MmRac1 and MmCdc42 regulate RGNNV entry.

(A and B) HEK293T cells were transfected with MmIGF1R-GFP and MmRac1-Myc or MmCdc42-Myc plasmids as indicated for 48 h, and the cell lysates were subjected to coimmunoprecipitation analysis with anti-GFP magnetic beads as described above. (C and D) HEK293T cells were transfected with MmRac1-Myc, MmCdc42-Myc and MmIGF1R-ICD-GFP plasmids, respectively. At 48 h posttransfection, the cell lysates were subjected to coimmunoprecipitation analysis with anti-Myc magnetic beads as indicated. (E and F) MmIGF1R-GFP and MmRac1-Myc or MmCdc42-Myc were transfected into HEK293T cells as indicated for immunofluorescence analysis by using anti-Myc (red) antibodies. Nuclei were stained with DAPI. Bar = 10 μm. (G-J) hMMES1 cells were transfected with MmRac1-Myc, MmCdc42-Myc or pCMV-Myc (Control) plasmids and infected with RGNNV (MOI = 1) for 2 and 4 h respectively. Then, the cells were lysed for qRT-PCR to detect the expression of MmRac1, MmCdc42 and CP. (K and L) hMMES1 cells were treated with inhibitors of Rac1 (EHT1814) or Cdc42 (MLS-573151) for 4 h, then infected with RGNNV (MOI=1) for 4 h at 28°C, the cells were lysed for qRT-PCR to detect the expression of CP. (M) Actin cytoskeleton dynamics are involved in RGNNV entry. hMMES1 cells were exposed to RGNNV (MOI = 1) or PBS for 4 h and actin filaments were labeled with iFluorTM 488 phalloidin (green), then fixed, and permeabilized as described above. Nuclei were stained with DAPI. Images were captured with a 100× oil immersion objective. A higher magnification of the boxed area reveals the formation of actin protrusions at the cell surface membrane (arrows). Bar =10 μm. Data were collected from three independent experiments and presented as mean ± SD. All results are representative of three similar experiments. *, P < 0.05; **, P < 0.01.

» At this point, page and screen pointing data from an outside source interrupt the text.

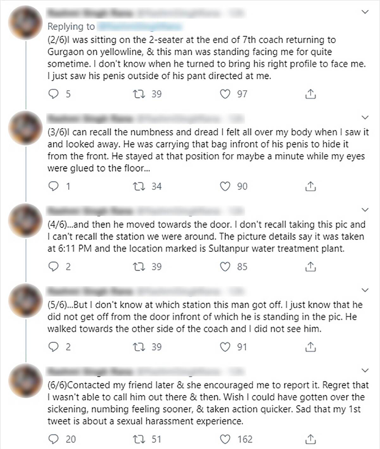Retweet the (2/6) tweet with 39 retweets
Viewport: 380px width, 449px height.
click(139, 94)
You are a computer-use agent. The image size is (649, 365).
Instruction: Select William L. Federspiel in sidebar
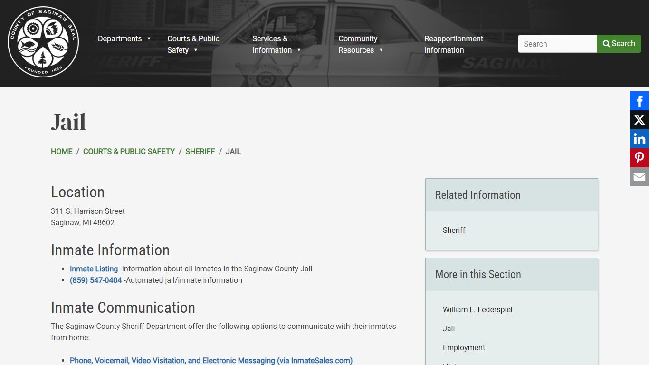click(477, 309)
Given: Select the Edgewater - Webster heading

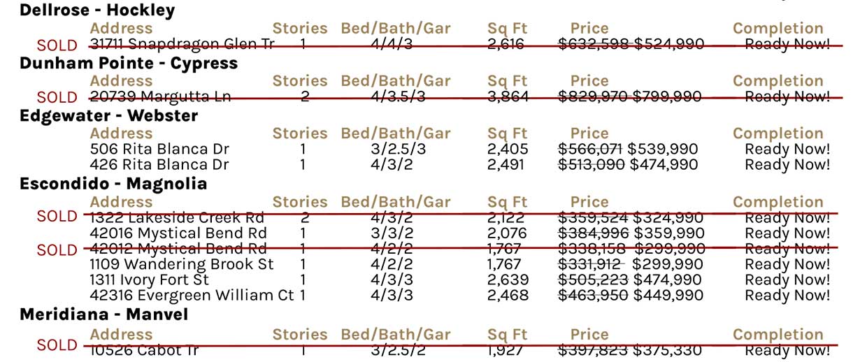Looking at the screenshot, I should coord(108,115).
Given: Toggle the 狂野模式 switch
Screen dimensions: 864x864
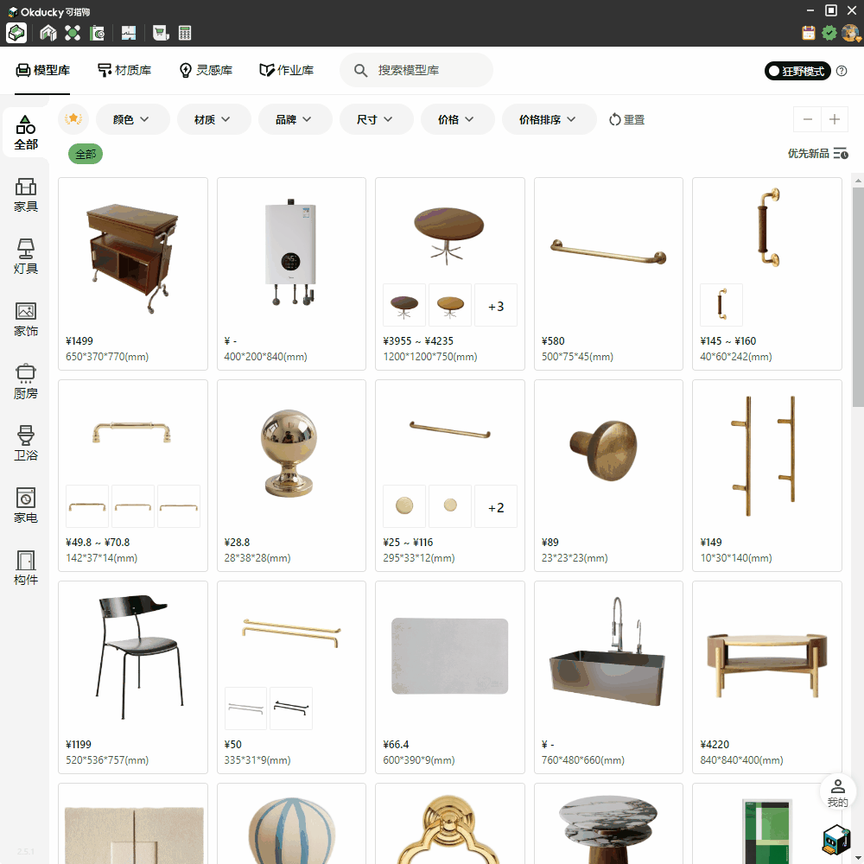Looking at the screenshot, I should 797,71.
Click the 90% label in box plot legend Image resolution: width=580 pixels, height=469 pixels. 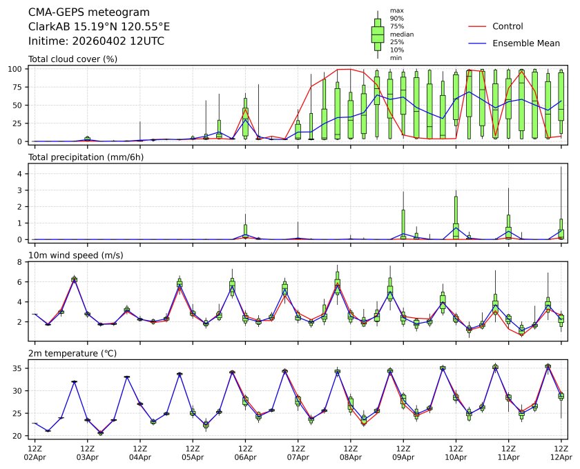coord(397,19)
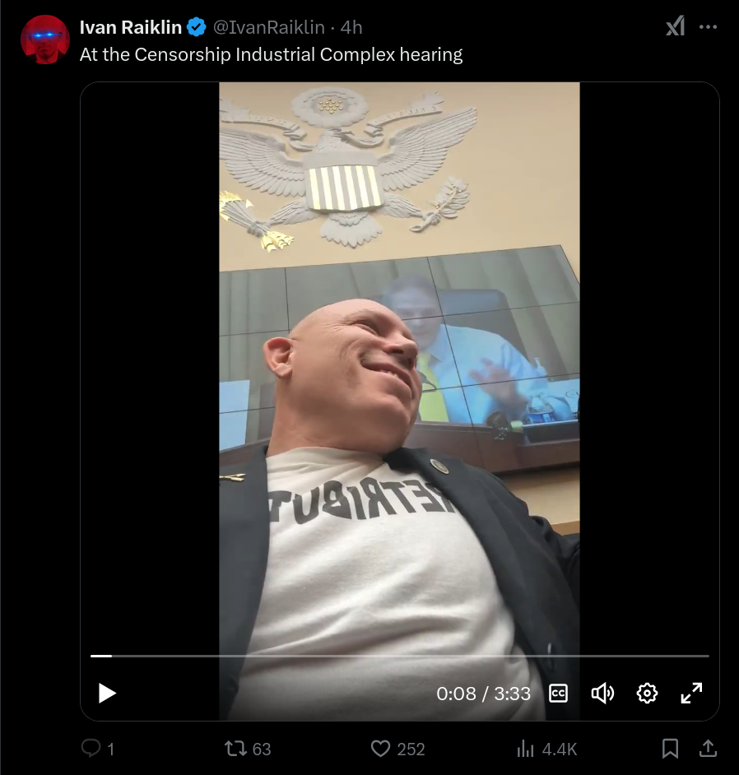The width and height of the screenshot is (739, 775).
Task: Open Ivan Raiklin's profile avatar
Action: tap(45, 39)
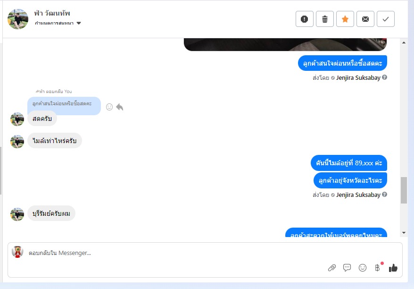Screen dimensions: 414x289
Task: Open the emoji picker in the reply box
Action: coord(363,268)
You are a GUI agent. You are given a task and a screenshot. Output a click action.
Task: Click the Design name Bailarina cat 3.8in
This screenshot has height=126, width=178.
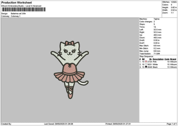(18, 14)
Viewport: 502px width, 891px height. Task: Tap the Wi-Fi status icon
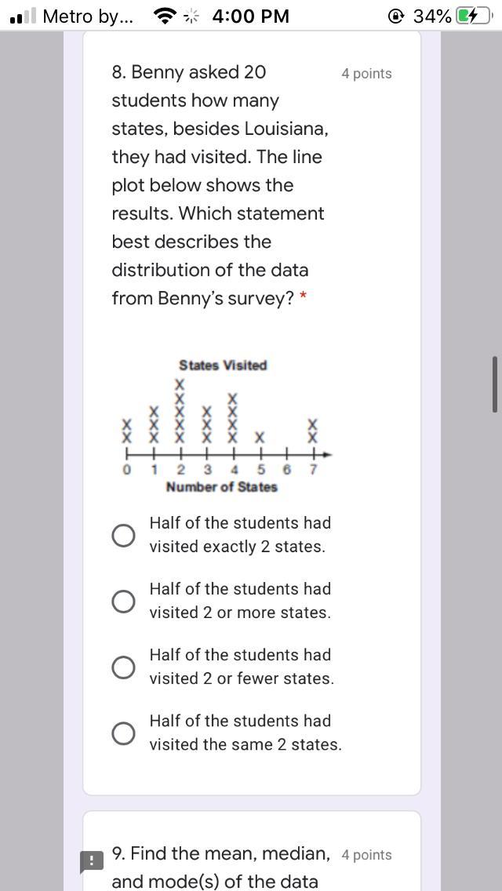165,16
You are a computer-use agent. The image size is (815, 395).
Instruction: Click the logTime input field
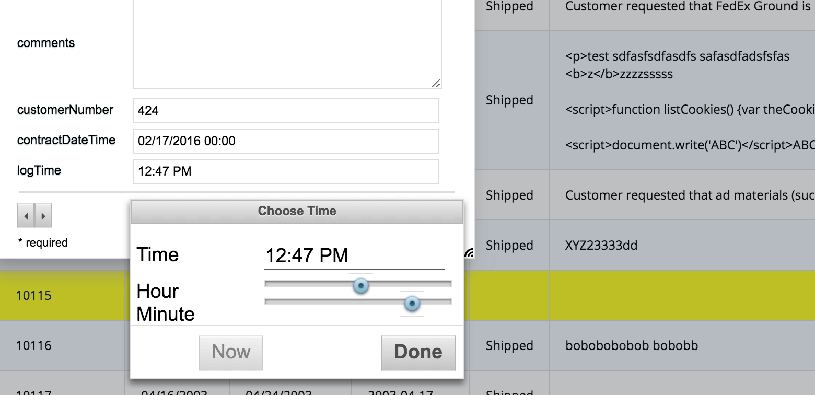[286, 171]
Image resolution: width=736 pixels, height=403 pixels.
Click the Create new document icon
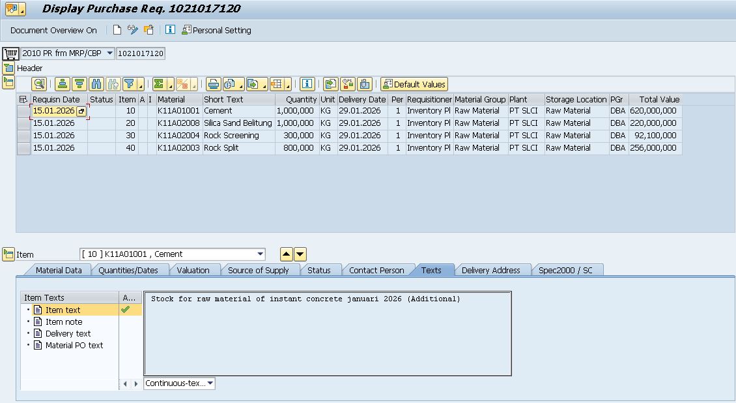coord(117,30)

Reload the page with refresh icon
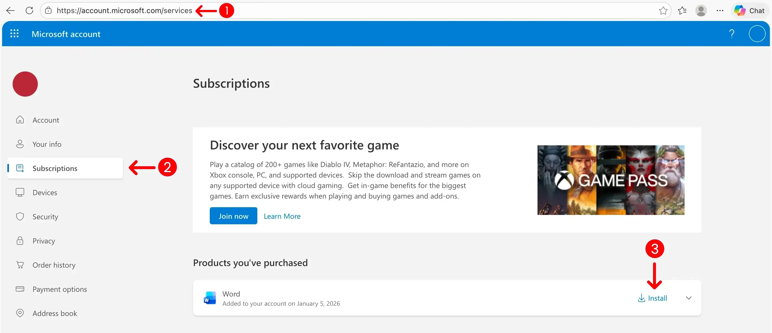coord(29,11)
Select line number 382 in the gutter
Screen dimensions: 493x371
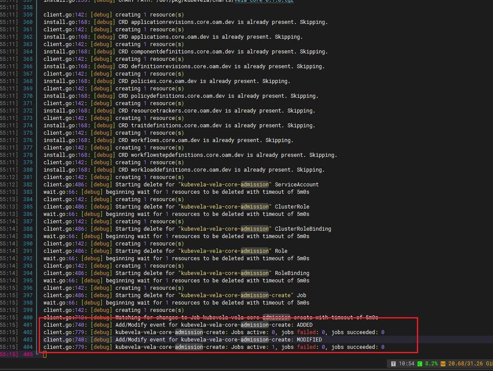28,185
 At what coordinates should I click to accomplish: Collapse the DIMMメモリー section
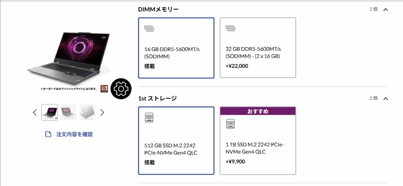pos(385,9)
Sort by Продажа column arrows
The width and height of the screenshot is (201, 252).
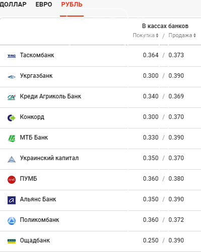(x=194, y=35)
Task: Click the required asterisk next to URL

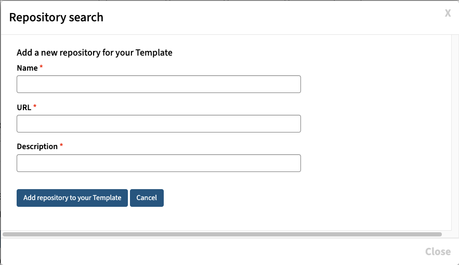Action: click(35, 107)
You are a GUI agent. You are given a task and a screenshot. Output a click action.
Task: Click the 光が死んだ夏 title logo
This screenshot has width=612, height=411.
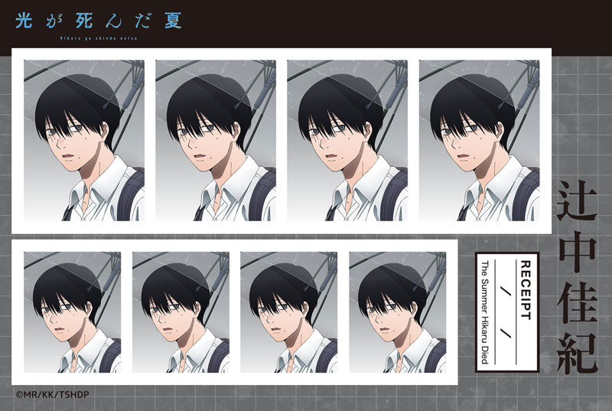coord(99,20)
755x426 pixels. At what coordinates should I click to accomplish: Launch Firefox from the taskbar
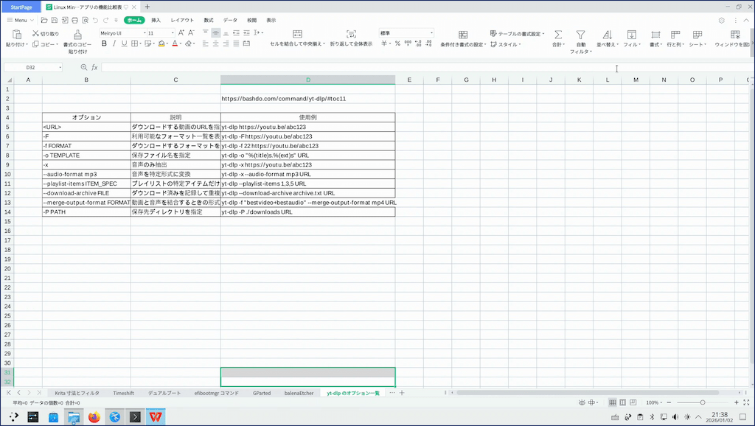pyautogui.click(x=94, y=417)
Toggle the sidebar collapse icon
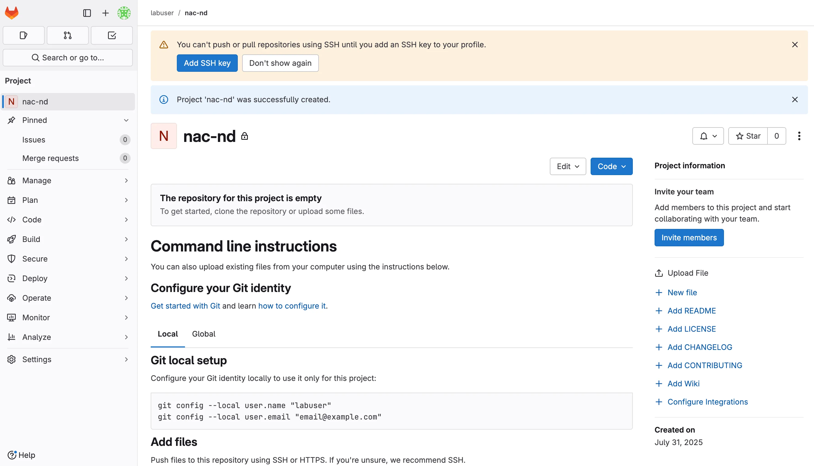This screenshot has width=814, height=466. (x=87, y=13)
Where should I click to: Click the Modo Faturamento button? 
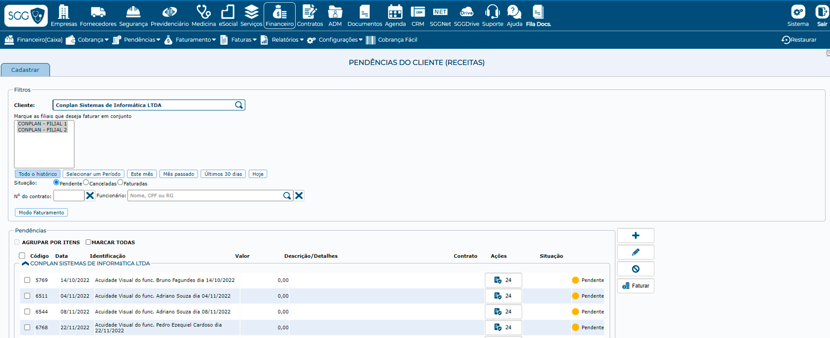[x=41, y=213]
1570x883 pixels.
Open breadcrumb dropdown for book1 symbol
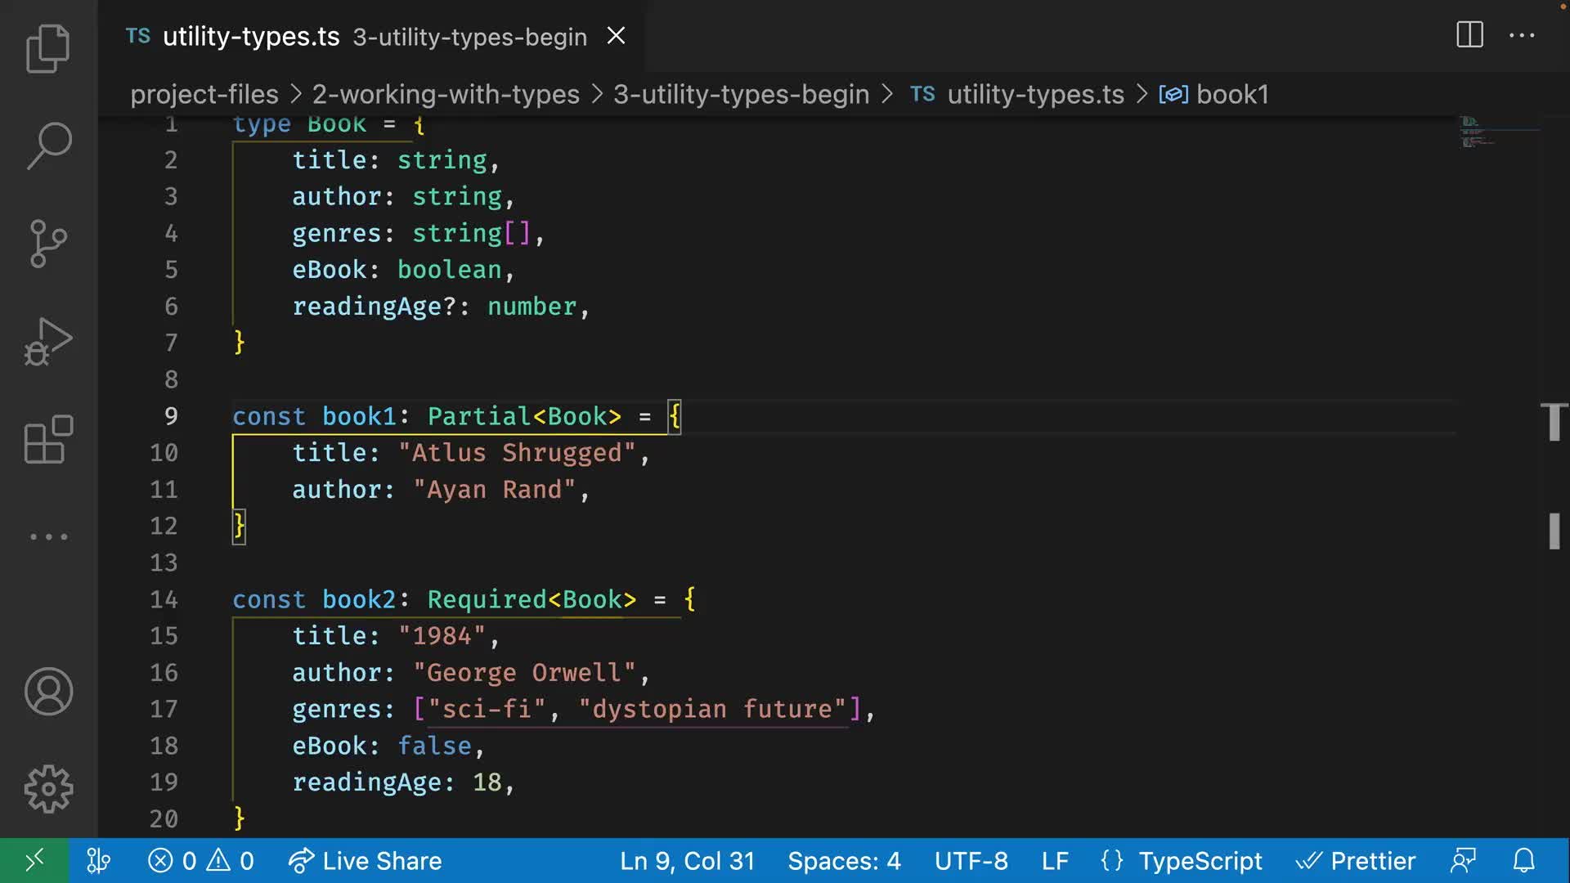[x=1232, y=94]
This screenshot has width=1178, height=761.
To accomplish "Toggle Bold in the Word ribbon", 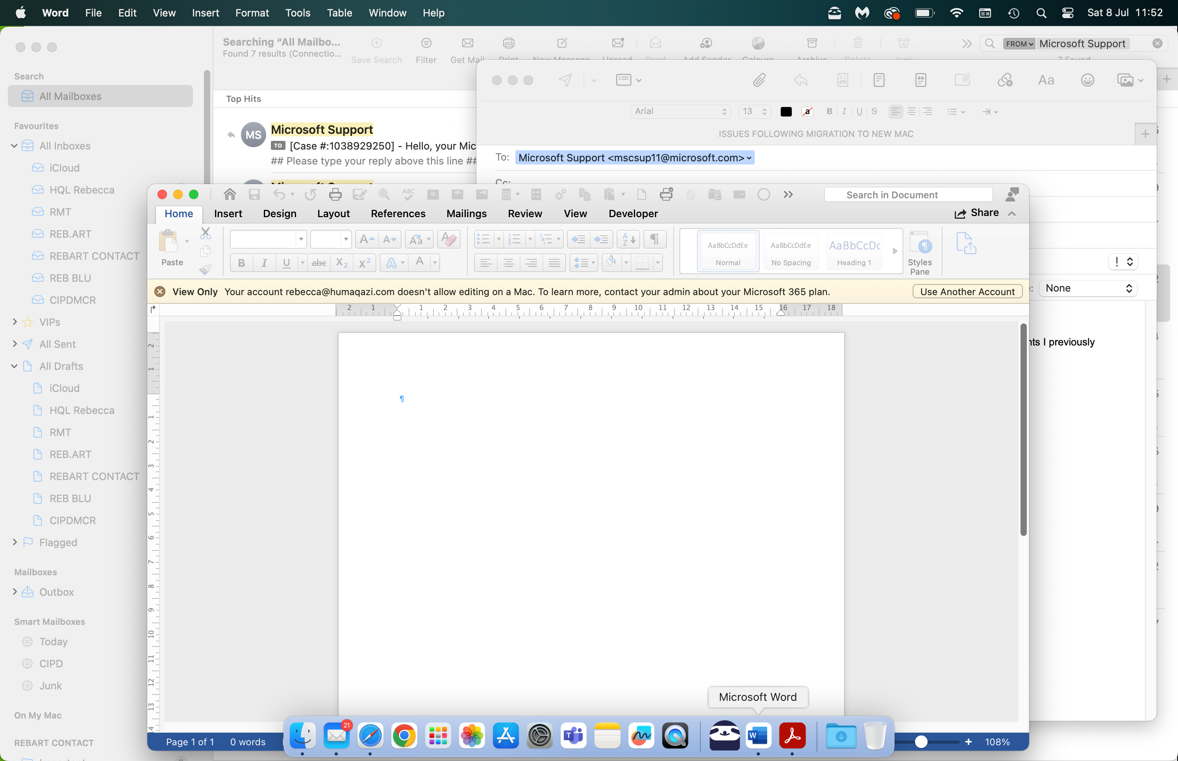I will coord(241,263).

Model of RGNNV entry into host cells via macropinocytosis mediated by MmMYL3.

RGNNV particles engage hMMES1 cells through interactions between CP and MYL3, a receptor on the cell surface, which is followed by interactions between MYL3 and IGF1R. Then, IGF1R activates and recruits small GTPases Rac1/Cdc42 to induce actin reorganization, facilitate the internalization of RGNNV via macropinocytosis.